:: SOURCE DOCUMENT ::
◇ ◇ ◇

One of the things that makes a yoga class stand out from an exercise or fitness class is the focus on your attitude. When you’re new to yoga, this might be unexpected and perhaps even seem a bit strange. After all, you’ve got enough to do with thinking about the placement of your feet and the alignment of your arms without also trying to cultivate a particular attitude, haven't you?
Affects Our Experience
What happens on our yoga mat is a microcosm of what happens in our lives. What we practice on our mat has a direct impact on the way we live our lives. The thing about attitude is that it affects our experience of everything we do. It permeates - either tainting or illuminating - our every moment.
Although we intuitively know that cultivating a positive attitude helps us to feel happier, calmer and more compassionate, this is a lot easier to do when life is going our way. For example, it's easier to feel loving and kind towards yourself when your body seems strong and healthy, and you’re easily able to flow through your practice. On days when you feel ungainly, awkward and everything is a struggle, it’s much harder. (Read more in Ahimsa: A Self-Practice.)

◇ ◇ ◇

:: GIVEN INFORMATION ::
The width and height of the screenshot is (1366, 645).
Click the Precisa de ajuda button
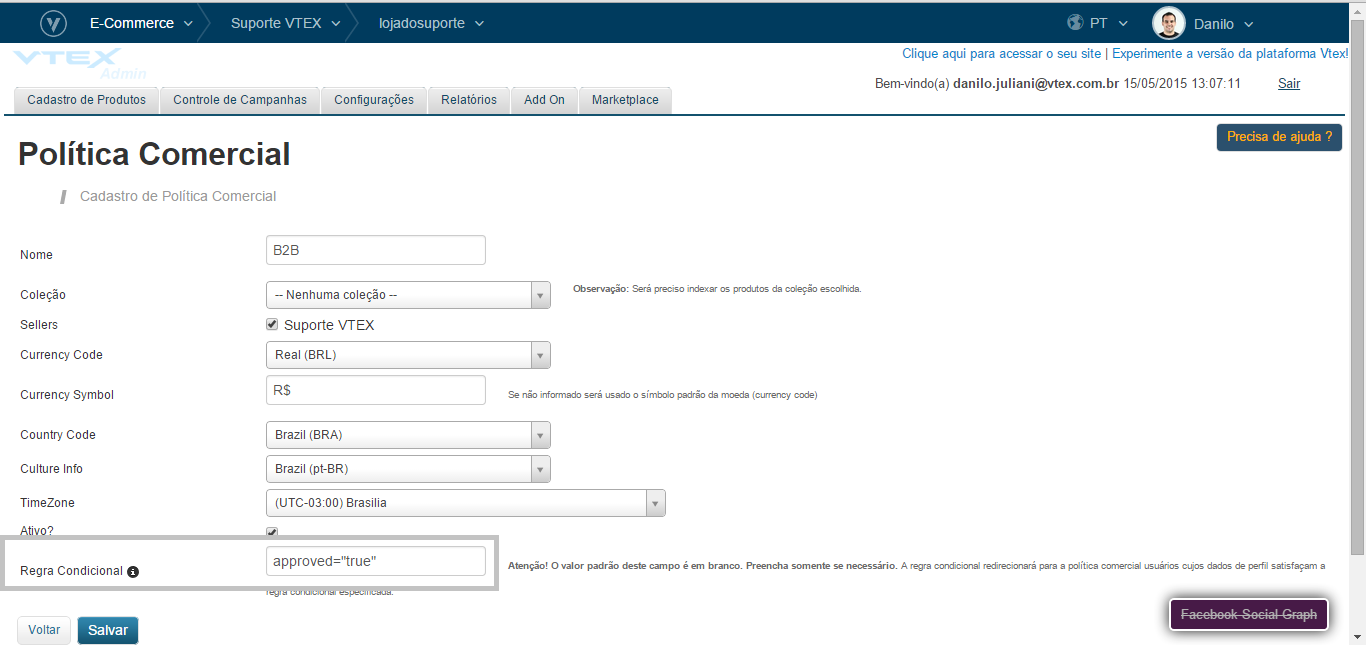(1279, 137)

◇ ◇ ◇

:: SET TASK 1 ::
Reproduce the yoga passage from "One of the things" up to and including "attitude, haven't you?".
:: SET TASK 2 ::
According to the yoga passage, what does attitude affect?
The listing is separate material from the yoga passage.

:: FULL RESPONSE 1 ::
One of the things that makes a yoga class stand out from an exercise or fitness class is the focus on your attitude. When you’re new to yoga, this might be unexpected and perhaps even seem a bit strange. After all, you’ve got enough to do with thinking about the placement of your feet and the alignment of your arms without also trying to cultivate a particular attitude, haven't you?

:: FULL RESPONSE 2 ::
Our experience of everything we do.